Everything You Wanted To Know About God But Were Afraid To Ask, by Eric Metaxas
[Note: This book was provided free of charge by Blogging For Books/Multnomah Press. All thoughts and opinions are my own.]
I have to admit that I was surprised by this book, although not surprised in a bad way, I must say. I have some familiarity in reading the author’s works , and look forward to more familiarity with it in the future. Most of the material I have read by the author has been in his biographical mode, where the author takes on serious subjects–and one can imagine little that is more serious, for example, than his treatment of Bonhoeffer, or his work on William Wilberforce and the end of the slave trade–and this book is not like that at all. I have talked with some people who listen to his show from time to time and have noted that the author is more than a little bit witty and flippant and somewhat expansive in enjoying having a good time talking, and this book is more along that vein. Being a similar sort of person myself, I cannot exactly complain as this book is entertaining, but it is certainly a far less serious treatment of apologetics  than I am used to. I should have figured it out from the title, given the obvious Woody Allen joke it makes, but I must admit I was surprised anyway.

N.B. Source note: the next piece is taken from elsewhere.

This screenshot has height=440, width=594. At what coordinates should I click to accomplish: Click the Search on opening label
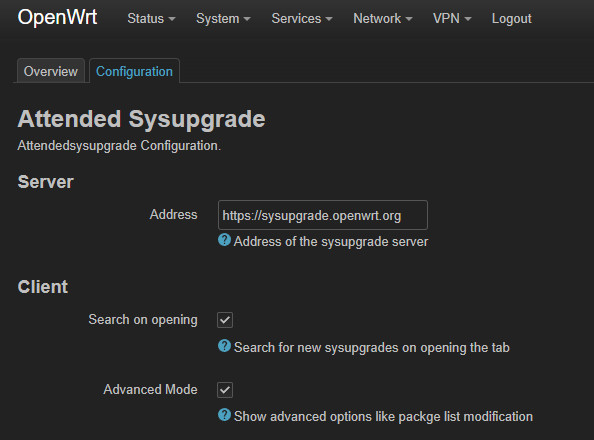143,320
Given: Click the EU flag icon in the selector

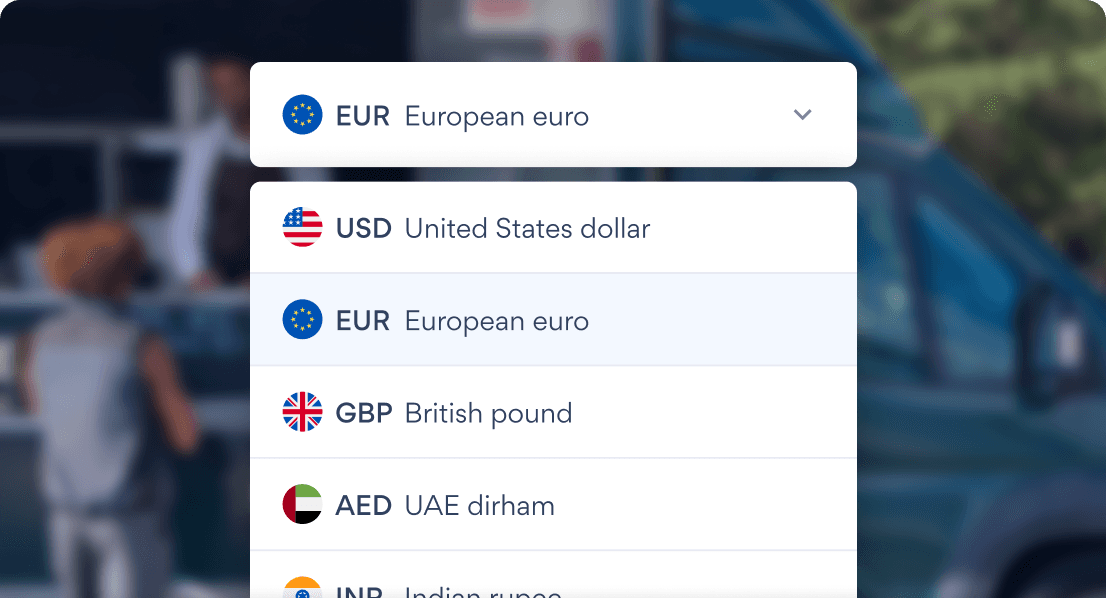Looking at the screenshot, I should pyautogui.click(x=303, y=114).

In terms of its contents, this slightly longer than 200 books consists mostly of an imaginary dialogue between Metaxas and a stand-in for a somewhat skeptical but open-minded reader who queries him about various aspects of Christianity. Metaxas deserves a lot of credit for not dodging difficult questions as he takes a tour of apologetics from proof of God’s existence to such areas as the problem of evil, free will and determinism, the angelic and demonic realm, the paranormal, sex, God’s view of gays and women, religion and superstition, comparative religion, the forbidden fruit and the imago dei, heaven and hell, fanaticism, textual criticism, the importance of relationship, prayer, faith and reason, the identity of Jesus Christ, how God reveals himself in general and specific revelation, and the meaning of conversion. Even if I may not find all of the author’s conclusions satisfying, something that deserves a longer comment, the book is full of Metaxas at his most witty and sarcastic addressing someone who is ignorant of the Bible and showing a combination of verbal pyrotechnics and gracious humor, along with a love of irony and paradox.
Again, this is an entertaining book and there is a lot to like about this book. The book is fast to read and is the sort of book that gives one a sense that one is reading a conversation that one can visualize and that is interesting. Even so, the one criticism I have of this book is that it demonstrates the perspective of Hellenistic and not biblical Christianity, something that is particularly noticeable when the author discusses heaven, hell, and the immortal soul. In all such cases his argument goes to nonbiblical ideas, and he shows no awareness of the first and second resurrection (see, for example, 1 Corinthians 15, 1 Thessalonians 4, and Revelation 20) that take place after the return of Christ and after the Millennium, respectively, which present a different picture than the author does. This is a problem that comes up a few times in the effort, and detracts some from the enjoyment of the book. Other than that, though, this book is enjoyable to read, and is the sort of book that gives a reader a sense of who Metaxas is. If you like the idea of an intelligent and witty person who does not take himself too seriously writing a book about serious subjects in faith and culture, this is a worthwhile effort.